Ermittlungen zu getöteten Basketballern„Es könnte Monate dauern, ehe wir das Puzzle zusammengefügt haben“

Lesezeit 3 Minuten
Ein Polizeiauto fährt im Bereich von Bahnsteig 4 am Busbahnhof in Oberhausen, hier geschah nach Angaben der Polizei der Angriff auf die beiden verstorbenen Ukrainer. Nach dem Tod von zwei jungen Ukrainern durch einen Messerangriff am Hauptbahnhof in Oberhausen ist das Motiv für die Tat weiter unklar.

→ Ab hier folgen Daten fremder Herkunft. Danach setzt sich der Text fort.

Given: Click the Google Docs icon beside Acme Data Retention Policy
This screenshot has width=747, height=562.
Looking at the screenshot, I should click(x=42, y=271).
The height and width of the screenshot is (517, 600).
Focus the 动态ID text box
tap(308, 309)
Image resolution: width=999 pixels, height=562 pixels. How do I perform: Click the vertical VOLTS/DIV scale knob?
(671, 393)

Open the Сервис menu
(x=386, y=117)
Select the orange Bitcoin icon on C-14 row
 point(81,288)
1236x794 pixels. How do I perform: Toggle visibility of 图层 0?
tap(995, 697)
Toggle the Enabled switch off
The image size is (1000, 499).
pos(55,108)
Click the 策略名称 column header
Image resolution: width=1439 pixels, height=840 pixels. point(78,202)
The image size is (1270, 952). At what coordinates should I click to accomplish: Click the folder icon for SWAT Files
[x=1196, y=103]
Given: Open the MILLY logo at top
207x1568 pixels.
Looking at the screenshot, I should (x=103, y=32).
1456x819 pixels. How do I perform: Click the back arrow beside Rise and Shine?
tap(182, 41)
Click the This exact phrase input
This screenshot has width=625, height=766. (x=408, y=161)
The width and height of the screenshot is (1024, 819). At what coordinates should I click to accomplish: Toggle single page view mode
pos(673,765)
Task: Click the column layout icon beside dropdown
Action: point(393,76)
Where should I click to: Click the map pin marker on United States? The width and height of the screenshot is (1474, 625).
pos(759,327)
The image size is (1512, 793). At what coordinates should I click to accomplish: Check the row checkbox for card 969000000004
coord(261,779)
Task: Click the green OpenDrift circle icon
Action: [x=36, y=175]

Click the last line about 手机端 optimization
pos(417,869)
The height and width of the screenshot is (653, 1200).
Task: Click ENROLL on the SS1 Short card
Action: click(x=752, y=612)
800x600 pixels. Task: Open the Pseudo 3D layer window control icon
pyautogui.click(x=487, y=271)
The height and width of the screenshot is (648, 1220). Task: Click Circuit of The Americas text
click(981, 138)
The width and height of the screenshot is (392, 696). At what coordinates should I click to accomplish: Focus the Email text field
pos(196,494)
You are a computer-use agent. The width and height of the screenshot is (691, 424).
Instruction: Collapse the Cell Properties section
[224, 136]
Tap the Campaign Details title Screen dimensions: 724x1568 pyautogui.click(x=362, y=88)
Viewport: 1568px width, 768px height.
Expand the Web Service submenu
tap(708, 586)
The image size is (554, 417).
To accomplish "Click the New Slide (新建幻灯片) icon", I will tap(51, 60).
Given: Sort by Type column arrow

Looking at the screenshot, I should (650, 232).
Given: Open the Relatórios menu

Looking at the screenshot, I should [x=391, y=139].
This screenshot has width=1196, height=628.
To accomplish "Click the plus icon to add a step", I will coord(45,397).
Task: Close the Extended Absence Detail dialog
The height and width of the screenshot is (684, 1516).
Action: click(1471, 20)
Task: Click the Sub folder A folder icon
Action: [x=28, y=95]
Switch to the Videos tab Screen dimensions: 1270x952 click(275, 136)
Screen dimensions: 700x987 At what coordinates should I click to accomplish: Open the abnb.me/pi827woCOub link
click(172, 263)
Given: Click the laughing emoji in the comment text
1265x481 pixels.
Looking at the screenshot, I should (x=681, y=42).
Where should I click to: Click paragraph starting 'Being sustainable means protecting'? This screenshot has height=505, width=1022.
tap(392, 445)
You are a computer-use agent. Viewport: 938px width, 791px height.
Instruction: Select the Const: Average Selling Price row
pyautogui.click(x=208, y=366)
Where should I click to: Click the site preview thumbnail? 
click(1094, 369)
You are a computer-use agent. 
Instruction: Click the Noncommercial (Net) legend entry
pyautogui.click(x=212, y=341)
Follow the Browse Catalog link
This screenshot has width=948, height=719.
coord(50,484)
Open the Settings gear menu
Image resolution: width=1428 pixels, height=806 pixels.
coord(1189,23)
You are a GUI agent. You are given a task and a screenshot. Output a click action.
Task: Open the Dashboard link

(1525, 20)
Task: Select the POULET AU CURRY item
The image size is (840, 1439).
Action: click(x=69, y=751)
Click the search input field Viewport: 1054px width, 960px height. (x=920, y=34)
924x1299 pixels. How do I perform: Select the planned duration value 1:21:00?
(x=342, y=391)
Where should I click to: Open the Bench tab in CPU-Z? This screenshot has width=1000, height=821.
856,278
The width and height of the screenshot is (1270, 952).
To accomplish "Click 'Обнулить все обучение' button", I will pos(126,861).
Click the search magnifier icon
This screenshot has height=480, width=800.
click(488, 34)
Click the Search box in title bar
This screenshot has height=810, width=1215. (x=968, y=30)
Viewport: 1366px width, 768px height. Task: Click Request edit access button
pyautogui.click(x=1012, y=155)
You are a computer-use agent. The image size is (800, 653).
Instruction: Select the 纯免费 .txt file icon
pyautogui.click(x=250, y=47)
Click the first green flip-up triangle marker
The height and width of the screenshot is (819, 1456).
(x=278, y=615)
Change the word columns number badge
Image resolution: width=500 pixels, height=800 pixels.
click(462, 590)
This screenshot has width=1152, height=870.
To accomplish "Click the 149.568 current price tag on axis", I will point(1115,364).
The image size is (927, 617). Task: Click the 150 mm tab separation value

Hier am Busbahnhof in Oberhausen fand der Messerangriff statt, bei dem zwei ukrainische Basketballer getötet wurden.

Da die jugendlichen Täter in Untersuchungshaft schweigen, gestaltet sich die Suche nach dem Motiv als schwierig.

Volodymyr Yermakov, genannt Vova, und sein Teamkollegen Artem Kozachenko galten als große Basketballtalente. Die beiden Sportler spielten beim Club ART Giants in den NBBL-Mannschaften der U19-Bundesliga. Die Flucht aus ihrer ukrainischen Heimat vor der russischen Invasion verhieß neues Glück, Sicherheit und einen hoffnungsvollen Neuanfang. Doch nun sind beide tot. Überfallen durch eine Gruppe von jugendlichen Intensivtätern in Oberhausen, mutmaßlich getötet durch den 15 Jahre alten Deutsch-Türken Mert V., der am Abend des 10. Februar wie von Sinnen mit seinem Messer auf die großgewachsenen Ukrainer einstach. Drei seiner Komplizen sollen zudem auf die beiden Opfer eingeschlagen haben. Noch am selben Abend starb der 17 Jahre alte Vova, am gestrigen Dienstag dann erlag sein ein Jahr älterer Freund Artem seinen schweren Verletzungen. Kurz nach der Tat wanderte der mutmaßliche Angreifer in Untersuchungshaft, ein paar Tage später sein 14-jähriger deutsch-griechischer Kumpel und zwei 14 und 15-Jahre alte Syrer. Alle vier schweigen zu den Vorwürfen.

Ein Umstand, der die Suche nach einem Tatmotiv erschwert. Inzwischen hat die Mordkommission einen rassistischen Beweggrund ausgeschlossen. Vielmehr gehen die Todesermittler dem Verdacht nach, dass die Bande um Mert V. schon in der Vergangenheit versucht hatte, ihre Opfer zu provozieren, um sie dann auszurauben. Nur, dass die Attacke dieses Mal aus dem Ruder lief und tödlich endete. Vor dem Hintergrund durchleuchtet die Essener Polizei sämtliche Strafakten der Bande. Dutzende Zeugen wurden bereits verhört, Videos aus Überwachungskameras ausgewertet. Schließlich müssen die Strafverfolger jedem der vier Tatverdächtigen nachweisen, wie und wann er genau zugeschlagen oder das Messer benutzt hat. 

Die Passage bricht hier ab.